Steps to facilitate privatisation of state-run general insurer, give cover for bank deposits and make LLP form more attractive
Amid frequent disruptions in parliamentary proceedings on Friday, the government introduced three key financial sector Bills to offer relief to depositors of stressed banks, facilitate the privatisation of a general insurer and boost ease of doing business for limited liability partnerships (LLPs). All these Bills were cleared by the Cabinet on Wednesday.

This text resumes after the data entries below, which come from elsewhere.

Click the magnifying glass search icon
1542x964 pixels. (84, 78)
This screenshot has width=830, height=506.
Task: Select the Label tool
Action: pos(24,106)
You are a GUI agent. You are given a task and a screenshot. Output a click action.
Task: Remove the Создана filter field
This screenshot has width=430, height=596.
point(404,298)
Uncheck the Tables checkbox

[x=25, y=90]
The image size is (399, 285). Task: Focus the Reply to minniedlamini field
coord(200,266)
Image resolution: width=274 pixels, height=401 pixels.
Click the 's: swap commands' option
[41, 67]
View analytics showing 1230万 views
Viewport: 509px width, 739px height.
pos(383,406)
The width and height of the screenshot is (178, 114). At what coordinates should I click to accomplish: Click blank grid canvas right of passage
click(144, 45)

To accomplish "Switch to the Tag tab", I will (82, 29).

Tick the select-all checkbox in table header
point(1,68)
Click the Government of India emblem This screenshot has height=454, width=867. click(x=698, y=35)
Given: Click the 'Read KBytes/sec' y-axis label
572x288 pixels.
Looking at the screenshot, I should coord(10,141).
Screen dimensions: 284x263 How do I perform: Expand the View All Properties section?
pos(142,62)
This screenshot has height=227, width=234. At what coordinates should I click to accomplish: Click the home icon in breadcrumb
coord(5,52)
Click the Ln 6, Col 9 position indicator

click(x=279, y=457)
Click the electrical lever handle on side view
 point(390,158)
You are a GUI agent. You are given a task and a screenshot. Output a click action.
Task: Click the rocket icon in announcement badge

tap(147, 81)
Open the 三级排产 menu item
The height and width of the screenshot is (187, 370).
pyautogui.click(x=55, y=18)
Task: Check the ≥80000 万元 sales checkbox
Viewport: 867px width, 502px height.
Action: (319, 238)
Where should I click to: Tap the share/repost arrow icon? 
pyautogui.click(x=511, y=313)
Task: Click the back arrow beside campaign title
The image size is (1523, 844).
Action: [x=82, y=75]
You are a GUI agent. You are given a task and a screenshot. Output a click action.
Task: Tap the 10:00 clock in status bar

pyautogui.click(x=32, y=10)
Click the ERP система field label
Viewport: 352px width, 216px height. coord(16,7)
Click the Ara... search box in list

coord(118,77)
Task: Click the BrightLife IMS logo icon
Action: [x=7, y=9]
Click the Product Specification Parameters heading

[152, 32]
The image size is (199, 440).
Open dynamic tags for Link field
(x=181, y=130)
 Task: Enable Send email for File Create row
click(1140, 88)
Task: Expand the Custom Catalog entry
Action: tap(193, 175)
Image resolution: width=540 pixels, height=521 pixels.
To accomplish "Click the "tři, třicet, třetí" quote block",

The government introduced in the Rajya Sabha the Deposit Insurance Credit Guarantee Corporation (DICGC) Amendment Bill, which will give customers access to their deposits up to Rs 5 lakh within just 90 days if their stressed banks are placed under moratorium. The Bill covers all banks, including co-operative banks, and comes as a relief for depositors of PMC Bank that is still under moratorium.
It also introduced the Limited Liability Partnership (Amendment) Bill, 2021, which seeks to decriminalise a dozen offences and enable such entities to enjoy the same benefits as large companies. Hundreds of start-ups and others that are registered as LLPs will benefit from this move.
Separately, finance minister Nirmala Sitharaman introduced in the Lok Sabha a Bill to amend the General Insurance Business (Nationalisation) Act (GIBNA), which will facilitate the proposed privatisation of a state-run general insurer by enabling the Centre to pare down its stake below 51%, among others.
Introducing the GIBNA amendment Bill, 2021, Sitharaman, however, sought to allay fears of unbridled privatisation of state-run insurers. She asserted that the Bill’s passage will help public sector insurers mop up additional resources from the markets, which will enable them to design more innovative products.
The DICGC (amendment) Bill will cover 98.3% of depositors and 50.9% of deposit value in the banking system, way above the global level of 80% and 20-30%, respectively, Sitharaman had said earlier this week.
Also, as per the extant system, customers of a fallen bank could lay their hands on the insured deposit amount only after the bank’s liquidation, which would take even 8-10 years. So, the amendments were brought in to ensure that customers, especially the small ones, have time-bound access to the insured amount to meet financial exigency. Last year, the government had raised the limit of bank deposits insured under the DICGC Act to Rs 5 lakh from Rs 1 lakh.
As for the GIBNA (amendment) Bill, several opposition members have opposed the Bill on the ground that it would entail total privatisation of state-run general insurance firms.
Asserting that the fears are not well-founded, Sitharaman told the Lok Sabha on Friday: “We are bringing some enabling provisions so that the government can bring in public, Indian citizens, and common people’s participation into the general insurance companies.” Public private participation in the general insurance industry will also help get more resources, she added.
The statement of objects and reasons of the Bill suggests that the government seeks to remove the requirement of the Centre holding not less than 51% of equity in a specified insurer.
The minister said private general insurers can easily raise money from the market, which enables them to offer a better premium for insuring the public and develop innovative product base. “Whereas public general insurance companies are not able to perform because they are always short of resources,” Sitharaman said.
Announcing the Budget for FY22, Sitharaman had proposed to take up the privatisation of two state-run banks and one general insurer. “This would require legislative amendments…,” she had said.
At present, the country has four public sector general insurers – National Insurance Company, New India Assurance Company, Oriental Insurance Company and the United India Insurance Company.
The government is yet to announce the name of the firm for sell-off. However, NITI Aayog, which has been entrusted with the task of recommending a suitable candidate for privatisation, has reportedly suggested the name of United India to the core group of secretaries on disinvestment headed by the Cabinet secretary.
The sell-off plan is part of the government’s broader divestment goals for the financial sector, which also include privatisation of two banks and listing of insurance behemoth LIC. The government has set its overall disinvestment target for FY22 at Rs 1.75 lakh crore, about three-and-a-half of times the actual realisation last fiscal.